How to support array/object values for constructing query strings? (
https://wiki.php.net/rfc/uri_followup#type_support)

How to make the UriQueryParams and UrlQueryParams classes more
interoperable with the query string component (mainly with respect to
percent-encoding)? (
https://wiki.php.net/rfc/uri_followup#percent-encoding_and_decoding)

Exactly how the advanced percent-decoding capabilities should work? Does
it make sense to support all the possible modes (UriPercentEncodingMode)
for percent-decoding as well (
https://wiki.php.net/rfc/uri_followup#percent-encoding_and_decoding_support
)

etc.

Regards,
Máté

Hi Màté,

After thinking about it here's my take on the current proposal
regarding the Query Parameter Manipulation RFC. Sorry for the wall of
text, but I tried to summarize my thoughts.
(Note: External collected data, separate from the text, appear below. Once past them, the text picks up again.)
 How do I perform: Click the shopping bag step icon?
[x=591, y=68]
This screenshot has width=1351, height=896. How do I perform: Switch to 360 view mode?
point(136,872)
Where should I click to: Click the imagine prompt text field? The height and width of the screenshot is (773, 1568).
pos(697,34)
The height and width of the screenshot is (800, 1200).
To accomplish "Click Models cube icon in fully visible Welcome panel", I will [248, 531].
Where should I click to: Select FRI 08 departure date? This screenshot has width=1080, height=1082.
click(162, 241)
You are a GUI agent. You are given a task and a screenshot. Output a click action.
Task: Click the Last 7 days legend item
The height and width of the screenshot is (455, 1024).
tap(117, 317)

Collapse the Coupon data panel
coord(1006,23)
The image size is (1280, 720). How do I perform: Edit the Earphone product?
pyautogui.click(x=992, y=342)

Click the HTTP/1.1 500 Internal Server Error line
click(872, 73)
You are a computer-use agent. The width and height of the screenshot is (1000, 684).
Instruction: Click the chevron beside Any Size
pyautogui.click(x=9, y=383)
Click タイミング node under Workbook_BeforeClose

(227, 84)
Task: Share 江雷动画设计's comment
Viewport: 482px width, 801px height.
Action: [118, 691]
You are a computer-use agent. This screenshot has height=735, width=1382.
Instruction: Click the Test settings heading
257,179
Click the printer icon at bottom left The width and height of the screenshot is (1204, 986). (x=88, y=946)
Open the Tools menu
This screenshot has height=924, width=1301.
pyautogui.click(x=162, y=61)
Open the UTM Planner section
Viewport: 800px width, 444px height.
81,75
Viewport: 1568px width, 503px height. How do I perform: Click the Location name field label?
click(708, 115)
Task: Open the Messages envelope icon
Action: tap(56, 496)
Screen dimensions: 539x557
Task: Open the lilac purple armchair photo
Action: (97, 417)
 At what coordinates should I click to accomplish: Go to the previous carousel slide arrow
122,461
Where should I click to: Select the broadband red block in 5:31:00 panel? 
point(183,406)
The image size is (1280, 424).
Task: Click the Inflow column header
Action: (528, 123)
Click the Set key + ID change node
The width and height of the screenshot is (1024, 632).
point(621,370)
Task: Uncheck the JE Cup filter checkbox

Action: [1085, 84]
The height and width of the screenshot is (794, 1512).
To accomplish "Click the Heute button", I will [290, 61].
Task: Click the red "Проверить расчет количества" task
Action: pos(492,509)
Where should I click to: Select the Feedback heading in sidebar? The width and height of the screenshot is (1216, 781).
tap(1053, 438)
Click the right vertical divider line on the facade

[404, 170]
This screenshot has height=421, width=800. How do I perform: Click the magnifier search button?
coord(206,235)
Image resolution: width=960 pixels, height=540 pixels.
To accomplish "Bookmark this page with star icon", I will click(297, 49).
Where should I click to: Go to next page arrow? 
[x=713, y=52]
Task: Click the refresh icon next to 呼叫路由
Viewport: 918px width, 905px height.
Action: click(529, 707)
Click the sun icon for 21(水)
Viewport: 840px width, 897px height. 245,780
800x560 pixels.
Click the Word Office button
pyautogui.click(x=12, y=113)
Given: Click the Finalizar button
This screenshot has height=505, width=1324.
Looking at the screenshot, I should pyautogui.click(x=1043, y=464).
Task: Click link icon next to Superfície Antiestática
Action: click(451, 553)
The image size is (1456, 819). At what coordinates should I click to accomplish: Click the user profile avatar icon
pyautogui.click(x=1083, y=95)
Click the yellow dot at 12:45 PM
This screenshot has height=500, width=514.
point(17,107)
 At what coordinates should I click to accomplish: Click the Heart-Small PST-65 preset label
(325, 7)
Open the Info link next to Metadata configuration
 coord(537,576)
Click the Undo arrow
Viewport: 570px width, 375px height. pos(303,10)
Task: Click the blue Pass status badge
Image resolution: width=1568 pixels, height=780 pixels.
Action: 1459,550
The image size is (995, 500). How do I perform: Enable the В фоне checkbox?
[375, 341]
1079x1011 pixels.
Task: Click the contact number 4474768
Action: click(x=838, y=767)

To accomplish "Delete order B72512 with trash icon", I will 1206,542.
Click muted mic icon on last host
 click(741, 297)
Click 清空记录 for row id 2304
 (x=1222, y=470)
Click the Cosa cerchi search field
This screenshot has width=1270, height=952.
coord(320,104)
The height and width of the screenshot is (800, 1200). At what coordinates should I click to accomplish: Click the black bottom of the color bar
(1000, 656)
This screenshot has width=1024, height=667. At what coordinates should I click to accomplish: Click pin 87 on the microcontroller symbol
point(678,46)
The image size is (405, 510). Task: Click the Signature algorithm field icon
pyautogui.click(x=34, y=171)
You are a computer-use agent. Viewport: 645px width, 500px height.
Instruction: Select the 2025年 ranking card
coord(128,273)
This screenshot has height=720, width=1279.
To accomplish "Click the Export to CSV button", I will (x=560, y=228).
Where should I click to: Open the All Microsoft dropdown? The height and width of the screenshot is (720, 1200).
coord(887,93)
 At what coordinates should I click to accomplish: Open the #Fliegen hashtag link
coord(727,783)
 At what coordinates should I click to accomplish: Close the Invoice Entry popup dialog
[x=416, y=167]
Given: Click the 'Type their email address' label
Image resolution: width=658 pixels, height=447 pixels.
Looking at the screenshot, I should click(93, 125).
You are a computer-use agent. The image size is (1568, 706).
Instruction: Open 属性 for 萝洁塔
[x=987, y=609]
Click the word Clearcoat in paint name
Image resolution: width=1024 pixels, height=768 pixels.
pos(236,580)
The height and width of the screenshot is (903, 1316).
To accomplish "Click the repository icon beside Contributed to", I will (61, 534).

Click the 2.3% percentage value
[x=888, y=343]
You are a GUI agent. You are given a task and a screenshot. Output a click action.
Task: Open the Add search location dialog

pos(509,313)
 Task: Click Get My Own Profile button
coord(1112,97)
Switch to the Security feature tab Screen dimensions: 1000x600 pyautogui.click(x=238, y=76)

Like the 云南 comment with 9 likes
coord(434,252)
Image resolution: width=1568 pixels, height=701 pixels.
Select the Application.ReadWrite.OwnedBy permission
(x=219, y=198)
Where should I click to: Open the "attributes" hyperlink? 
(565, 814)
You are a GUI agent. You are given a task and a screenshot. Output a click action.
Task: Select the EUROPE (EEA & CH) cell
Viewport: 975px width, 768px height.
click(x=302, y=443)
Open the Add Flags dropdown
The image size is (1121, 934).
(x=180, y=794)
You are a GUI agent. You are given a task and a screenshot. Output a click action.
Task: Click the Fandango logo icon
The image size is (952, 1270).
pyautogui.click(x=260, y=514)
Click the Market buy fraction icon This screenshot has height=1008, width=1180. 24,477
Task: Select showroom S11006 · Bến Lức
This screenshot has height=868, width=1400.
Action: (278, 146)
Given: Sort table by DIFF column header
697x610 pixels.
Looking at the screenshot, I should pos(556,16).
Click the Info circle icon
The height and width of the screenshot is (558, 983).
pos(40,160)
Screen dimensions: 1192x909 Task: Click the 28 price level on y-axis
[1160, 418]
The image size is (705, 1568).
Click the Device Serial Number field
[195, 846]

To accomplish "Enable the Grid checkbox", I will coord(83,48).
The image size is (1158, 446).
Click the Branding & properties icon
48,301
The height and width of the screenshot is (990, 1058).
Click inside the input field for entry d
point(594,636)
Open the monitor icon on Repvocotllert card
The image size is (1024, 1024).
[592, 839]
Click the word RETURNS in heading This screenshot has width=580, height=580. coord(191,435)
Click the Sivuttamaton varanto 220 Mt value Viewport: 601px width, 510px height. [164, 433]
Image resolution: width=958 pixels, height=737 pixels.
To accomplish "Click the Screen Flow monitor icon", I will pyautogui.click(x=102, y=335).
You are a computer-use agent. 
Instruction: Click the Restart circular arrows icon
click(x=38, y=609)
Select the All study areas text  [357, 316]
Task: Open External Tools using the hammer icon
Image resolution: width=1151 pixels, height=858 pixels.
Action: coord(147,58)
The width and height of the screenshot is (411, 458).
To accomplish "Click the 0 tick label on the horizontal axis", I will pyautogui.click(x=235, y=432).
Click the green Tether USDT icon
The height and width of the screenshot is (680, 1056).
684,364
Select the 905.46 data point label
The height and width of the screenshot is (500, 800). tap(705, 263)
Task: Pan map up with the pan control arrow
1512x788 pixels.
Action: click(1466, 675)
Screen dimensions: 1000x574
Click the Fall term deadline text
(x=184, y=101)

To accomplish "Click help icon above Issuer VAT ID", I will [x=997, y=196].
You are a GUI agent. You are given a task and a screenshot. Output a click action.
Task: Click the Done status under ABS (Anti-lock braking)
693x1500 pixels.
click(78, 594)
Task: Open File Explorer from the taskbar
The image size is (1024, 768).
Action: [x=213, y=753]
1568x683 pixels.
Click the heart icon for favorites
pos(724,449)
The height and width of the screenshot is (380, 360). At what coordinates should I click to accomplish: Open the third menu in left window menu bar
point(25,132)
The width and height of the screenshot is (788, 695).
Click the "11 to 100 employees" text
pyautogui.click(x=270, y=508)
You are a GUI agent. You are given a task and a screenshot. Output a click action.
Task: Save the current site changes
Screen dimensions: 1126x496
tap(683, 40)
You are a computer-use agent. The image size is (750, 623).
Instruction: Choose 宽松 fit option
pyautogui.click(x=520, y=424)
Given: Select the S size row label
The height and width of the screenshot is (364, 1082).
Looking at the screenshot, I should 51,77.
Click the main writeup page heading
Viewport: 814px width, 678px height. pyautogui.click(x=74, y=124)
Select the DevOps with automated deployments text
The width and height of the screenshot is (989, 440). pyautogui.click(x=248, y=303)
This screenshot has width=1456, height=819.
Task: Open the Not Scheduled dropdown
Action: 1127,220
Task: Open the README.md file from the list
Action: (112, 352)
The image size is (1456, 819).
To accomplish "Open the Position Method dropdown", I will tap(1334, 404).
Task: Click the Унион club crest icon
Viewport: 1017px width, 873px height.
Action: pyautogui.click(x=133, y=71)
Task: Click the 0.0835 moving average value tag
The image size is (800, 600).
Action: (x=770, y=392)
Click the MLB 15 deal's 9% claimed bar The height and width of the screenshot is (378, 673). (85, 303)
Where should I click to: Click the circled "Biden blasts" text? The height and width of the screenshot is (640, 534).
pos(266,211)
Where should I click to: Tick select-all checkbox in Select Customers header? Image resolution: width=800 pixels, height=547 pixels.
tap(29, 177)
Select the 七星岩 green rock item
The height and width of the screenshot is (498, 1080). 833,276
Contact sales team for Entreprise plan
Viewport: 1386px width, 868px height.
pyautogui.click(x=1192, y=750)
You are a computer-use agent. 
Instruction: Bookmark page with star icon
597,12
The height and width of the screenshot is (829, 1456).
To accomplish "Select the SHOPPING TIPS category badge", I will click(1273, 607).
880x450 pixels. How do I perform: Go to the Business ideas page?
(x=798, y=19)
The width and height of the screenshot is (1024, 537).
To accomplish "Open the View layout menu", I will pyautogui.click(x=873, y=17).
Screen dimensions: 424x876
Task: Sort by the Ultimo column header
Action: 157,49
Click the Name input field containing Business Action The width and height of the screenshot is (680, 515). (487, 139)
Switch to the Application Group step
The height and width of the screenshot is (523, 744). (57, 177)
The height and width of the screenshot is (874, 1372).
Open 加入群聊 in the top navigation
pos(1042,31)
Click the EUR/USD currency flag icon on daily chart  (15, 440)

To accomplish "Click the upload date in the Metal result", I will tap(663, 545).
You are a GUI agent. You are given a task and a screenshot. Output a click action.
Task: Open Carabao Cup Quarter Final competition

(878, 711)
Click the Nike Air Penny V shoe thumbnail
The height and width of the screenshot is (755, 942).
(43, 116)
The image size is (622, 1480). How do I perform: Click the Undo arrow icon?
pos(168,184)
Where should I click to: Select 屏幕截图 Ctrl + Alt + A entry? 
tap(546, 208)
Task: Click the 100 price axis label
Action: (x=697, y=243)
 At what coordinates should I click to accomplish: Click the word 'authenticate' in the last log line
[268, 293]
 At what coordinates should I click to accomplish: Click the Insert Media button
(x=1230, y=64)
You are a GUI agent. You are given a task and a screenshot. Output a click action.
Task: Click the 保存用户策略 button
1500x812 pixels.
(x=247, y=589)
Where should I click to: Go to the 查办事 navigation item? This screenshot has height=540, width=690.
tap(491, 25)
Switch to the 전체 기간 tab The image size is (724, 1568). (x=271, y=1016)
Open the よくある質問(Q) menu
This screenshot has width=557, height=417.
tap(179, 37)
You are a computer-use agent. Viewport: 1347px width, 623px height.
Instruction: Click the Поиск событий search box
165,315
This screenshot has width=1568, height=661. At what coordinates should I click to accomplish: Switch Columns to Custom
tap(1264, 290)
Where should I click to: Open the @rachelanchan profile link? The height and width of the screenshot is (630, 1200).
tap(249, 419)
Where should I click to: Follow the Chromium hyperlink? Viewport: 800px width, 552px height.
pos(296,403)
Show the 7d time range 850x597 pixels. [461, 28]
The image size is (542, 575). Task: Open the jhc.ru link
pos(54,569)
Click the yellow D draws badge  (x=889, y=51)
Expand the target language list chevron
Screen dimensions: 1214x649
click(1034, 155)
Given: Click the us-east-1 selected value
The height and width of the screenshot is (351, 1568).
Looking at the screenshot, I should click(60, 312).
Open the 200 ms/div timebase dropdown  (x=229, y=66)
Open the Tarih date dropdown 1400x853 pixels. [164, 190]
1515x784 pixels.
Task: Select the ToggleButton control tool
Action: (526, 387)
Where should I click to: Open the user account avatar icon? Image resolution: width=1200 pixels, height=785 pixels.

First of all, I tried to put myself in the shoes of a regular PHP
developer who has little to no knowledge about the different URI
specifications but has a general grasp of PHP. From that point of view
the developer knows that:

PHP already gives access to the URI query parameters via the _GET
super globals
to parse the query string in PHP, the developer can rely on parse_str.
that to build a query string he should use the http_build_query function.

What we do know is that:

the _GET values are also the result of using parse_str and its logic is:

not documented
PHP centric
mangles the data
truncates query string

Its original goal was to allow direct conversion of query string into
PHP variables usable in scripts. But this behaviour has been removed
for security reasons from PHP.

http_build_query allow creating a query string in a more predictable
way but still exposes PHP centric behaviour:

It uses get_object_vars on objects. which is counter-intuitive:
- All iterable structures do not give the same result.
- Depending on the object implementation the result varies between
  PHP versions (ie DateTimeImmutable used to be rendered before PHP7.4
  since then it fails silently resulting in an empty string being
  generated.)
It adds "[", "]" and indices around arrays. This is PHP centric
(other languages would just repeat the array name)
It always adds the array indices even when the array is a list which
again can lead to unexpected behaviour, even within the PHP ecosystem.

On the other hand:

Other modern languages like Java HttpServletRequest or the WHATWG
URLSearchParams have a complete different takes: They view the query
string as a collection of tuple (key/value pair) that can be repeated,
there is no notion of brackets. The data is preserved even though as
you mention the round-trip between encoding and decoding is never
guarantee.
We have the new HTTP QUERY method which may or may not fall into the
"Should this also be managed by a putative Query class".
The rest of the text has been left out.